WORK TO BE COMPLETED:
Using the material below, return exactly the lines between the one holding "Where should I click to: Tap" and the one holding "Click the Search box", inclusive, and no others.

WORKING DATA:
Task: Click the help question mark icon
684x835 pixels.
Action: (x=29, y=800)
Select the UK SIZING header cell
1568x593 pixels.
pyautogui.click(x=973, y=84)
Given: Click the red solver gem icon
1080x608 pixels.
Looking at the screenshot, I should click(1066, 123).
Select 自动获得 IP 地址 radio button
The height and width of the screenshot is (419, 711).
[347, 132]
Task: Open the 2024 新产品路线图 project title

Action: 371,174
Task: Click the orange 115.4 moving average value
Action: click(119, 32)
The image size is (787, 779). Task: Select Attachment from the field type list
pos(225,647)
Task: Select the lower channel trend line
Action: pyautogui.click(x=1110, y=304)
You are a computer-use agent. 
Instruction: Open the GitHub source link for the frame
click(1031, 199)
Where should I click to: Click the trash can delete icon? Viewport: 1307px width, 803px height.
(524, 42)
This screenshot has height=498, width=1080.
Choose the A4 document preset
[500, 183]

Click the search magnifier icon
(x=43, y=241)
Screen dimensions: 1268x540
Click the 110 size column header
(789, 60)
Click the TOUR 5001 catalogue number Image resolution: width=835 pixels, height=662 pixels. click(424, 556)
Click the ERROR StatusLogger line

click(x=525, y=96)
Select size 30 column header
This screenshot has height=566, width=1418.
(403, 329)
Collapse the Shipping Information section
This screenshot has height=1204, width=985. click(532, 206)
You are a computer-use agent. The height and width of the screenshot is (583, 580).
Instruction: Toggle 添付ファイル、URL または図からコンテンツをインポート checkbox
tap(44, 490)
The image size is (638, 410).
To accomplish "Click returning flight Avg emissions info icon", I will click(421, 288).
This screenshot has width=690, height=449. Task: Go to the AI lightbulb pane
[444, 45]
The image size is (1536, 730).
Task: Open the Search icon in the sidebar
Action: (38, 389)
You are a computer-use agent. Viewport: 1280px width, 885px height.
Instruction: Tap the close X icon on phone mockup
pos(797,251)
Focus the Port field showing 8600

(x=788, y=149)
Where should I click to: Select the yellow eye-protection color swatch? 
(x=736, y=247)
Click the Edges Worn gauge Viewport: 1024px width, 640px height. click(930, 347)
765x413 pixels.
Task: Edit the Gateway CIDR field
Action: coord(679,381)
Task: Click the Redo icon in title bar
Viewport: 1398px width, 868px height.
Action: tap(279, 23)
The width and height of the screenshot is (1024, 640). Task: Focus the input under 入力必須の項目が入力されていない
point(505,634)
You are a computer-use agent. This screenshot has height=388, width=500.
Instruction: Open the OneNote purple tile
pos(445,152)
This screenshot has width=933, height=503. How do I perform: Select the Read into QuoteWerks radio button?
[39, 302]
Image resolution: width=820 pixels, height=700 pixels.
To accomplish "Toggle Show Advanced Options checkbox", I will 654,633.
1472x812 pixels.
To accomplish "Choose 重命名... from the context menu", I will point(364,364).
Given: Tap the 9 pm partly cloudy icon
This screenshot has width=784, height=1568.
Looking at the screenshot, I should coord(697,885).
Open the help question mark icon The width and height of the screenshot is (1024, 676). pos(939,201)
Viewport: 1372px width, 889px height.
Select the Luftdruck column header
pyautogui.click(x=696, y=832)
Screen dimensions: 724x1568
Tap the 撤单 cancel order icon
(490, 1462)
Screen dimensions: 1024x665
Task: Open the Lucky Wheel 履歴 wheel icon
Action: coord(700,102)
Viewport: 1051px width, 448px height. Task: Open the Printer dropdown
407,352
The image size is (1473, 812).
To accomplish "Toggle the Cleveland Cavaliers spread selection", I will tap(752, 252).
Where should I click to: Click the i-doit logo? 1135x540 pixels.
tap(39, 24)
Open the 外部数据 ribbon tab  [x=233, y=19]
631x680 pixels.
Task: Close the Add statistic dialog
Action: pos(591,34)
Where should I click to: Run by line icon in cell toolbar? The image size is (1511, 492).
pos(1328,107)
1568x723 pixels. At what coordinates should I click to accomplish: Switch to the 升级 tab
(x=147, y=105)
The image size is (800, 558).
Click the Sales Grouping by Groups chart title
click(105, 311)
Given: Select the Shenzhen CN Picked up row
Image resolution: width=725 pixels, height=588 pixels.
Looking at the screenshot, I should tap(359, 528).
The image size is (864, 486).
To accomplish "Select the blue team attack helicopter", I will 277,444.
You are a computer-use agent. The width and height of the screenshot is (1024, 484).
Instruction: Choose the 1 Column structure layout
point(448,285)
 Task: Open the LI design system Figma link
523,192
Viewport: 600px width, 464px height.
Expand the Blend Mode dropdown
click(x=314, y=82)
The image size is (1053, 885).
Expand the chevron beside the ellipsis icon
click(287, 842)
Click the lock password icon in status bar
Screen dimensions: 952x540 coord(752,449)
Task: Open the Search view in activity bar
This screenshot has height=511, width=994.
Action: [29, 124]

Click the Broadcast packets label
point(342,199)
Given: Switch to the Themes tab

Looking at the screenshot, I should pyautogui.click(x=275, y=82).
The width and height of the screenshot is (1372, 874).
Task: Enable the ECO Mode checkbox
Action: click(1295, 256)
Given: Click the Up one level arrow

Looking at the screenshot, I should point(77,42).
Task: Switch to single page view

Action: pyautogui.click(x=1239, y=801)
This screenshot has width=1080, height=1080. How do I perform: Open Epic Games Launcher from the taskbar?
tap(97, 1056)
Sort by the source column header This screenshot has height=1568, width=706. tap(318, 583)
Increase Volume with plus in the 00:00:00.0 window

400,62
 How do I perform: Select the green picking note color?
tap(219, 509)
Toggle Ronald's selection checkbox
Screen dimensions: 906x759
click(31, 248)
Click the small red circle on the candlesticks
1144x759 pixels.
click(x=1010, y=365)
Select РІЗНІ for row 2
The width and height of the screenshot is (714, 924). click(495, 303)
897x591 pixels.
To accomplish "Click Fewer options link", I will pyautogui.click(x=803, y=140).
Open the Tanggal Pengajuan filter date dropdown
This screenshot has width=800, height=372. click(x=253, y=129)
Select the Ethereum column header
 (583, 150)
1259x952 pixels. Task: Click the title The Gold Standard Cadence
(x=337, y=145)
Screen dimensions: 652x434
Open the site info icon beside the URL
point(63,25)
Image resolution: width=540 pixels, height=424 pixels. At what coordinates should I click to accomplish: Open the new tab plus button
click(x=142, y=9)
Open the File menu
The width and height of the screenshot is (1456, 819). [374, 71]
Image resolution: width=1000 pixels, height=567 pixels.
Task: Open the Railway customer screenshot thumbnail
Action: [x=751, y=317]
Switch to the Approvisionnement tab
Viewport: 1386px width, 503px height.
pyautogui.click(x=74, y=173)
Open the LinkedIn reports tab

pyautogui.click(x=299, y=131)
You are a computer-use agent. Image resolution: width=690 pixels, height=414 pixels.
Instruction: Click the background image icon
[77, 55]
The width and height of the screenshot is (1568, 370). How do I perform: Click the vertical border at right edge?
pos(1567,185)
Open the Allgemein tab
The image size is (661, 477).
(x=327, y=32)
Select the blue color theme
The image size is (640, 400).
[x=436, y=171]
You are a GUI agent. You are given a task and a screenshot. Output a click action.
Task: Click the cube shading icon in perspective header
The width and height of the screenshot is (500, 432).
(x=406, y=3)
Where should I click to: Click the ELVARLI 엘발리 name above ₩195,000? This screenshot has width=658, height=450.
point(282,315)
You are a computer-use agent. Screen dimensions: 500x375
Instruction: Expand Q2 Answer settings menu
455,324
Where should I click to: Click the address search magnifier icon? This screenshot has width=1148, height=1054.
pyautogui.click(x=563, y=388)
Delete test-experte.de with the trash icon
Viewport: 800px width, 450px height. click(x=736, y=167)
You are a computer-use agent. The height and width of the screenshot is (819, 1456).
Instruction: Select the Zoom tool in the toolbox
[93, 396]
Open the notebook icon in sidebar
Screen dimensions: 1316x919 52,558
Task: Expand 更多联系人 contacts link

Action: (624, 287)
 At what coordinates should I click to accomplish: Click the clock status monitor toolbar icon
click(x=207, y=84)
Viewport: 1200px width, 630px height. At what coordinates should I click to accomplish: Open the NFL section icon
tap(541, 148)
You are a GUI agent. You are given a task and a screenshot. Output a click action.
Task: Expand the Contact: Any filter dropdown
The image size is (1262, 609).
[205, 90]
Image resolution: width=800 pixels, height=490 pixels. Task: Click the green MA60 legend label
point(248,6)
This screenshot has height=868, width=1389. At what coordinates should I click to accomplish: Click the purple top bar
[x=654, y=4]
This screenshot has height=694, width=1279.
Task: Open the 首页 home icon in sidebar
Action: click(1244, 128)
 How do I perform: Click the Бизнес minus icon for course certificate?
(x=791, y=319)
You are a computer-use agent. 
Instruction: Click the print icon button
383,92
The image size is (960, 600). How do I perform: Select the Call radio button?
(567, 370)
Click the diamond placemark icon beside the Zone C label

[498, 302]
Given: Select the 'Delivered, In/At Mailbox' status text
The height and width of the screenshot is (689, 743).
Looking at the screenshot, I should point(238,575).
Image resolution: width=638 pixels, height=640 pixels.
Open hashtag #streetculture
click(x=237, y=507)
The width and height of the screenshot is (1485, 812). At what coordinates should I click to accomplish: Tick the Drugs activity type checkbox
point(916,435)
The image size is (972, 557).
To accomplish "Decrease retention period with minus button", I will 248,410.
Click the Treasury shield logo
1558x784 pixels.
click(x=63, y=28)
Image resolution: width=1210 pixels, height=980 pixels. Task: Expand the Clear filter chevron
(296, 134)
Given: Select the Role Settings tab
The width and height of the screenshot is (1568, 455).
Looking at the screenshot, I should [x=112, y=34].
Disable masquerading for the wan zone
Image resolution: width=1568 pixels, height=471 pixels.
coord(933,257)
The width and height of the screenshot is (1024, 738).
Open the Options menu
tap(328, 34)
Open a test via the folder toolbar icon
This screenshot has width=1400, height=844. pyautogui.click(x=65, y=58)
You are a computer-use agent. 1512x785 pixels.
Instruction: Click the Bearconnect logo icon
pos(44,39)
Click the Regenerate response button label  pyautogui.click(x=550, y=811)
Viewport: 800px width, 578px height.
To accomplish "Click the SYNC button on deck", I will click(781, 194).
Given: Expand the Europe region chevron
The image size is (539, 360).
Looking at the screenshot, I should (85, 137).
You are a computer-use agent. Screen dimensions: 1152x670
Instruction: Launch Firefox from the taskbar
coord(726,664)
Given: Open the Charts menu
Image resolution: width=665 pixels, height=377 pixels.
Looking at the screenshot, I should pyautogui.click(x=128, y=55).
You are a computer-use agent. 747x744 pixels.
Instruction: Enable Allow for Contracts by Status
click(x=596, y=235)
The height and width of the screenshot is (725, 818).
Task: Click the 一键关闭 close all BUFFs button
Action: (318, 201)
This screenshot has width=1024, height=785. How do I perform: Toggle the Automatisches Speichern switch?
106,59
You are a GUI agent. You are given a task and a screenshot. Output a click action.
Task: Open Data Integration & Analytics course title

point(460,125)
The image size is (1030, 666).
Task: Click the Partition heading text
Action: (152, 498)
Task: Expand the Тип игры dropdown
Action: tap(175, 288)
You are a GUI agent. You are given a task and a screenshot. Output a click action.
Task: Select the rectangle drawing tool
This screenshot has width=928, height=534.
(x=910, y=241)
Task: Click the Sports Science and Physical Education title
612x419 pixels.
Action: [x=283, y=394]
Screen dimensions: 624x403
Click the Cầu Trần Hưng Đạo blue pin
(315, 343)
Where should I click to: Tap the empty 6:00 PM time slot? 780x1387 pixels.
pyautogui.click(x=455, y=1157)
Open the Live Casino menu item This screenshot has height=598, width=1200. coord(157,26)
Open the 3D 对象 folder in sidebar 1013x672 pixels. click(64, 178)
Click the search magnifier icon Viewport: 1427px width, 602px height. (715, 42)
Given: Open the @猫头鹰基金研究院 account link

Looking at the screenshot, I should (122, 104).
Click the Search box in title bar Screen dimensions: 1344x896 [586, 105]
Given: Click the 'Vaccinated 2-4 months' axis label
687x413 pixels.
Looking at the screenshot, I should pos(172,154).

EXERCISE RESPONSE:
Where should I click to: Tap the empty 6:00 PM time slot? 780x1387 pixels.
pyautogui.click(x=455, y=1157)
Open the Live Casino menu item This screenshot has height=598, width=1200. coord(157,26)
Open the 3D 对象 folder in sidebar 1013x672 pixels. click(64, 178)
Click the search magnifier icon Viewport: 1427px width, 602px height. (715, 42)
Given: Open the @猫头鹰基金研究院 account link

Looking at the screenshot, I should (122, 104).
Click the Search box in title bar Screen dimensions: 1344x896 [586, 105]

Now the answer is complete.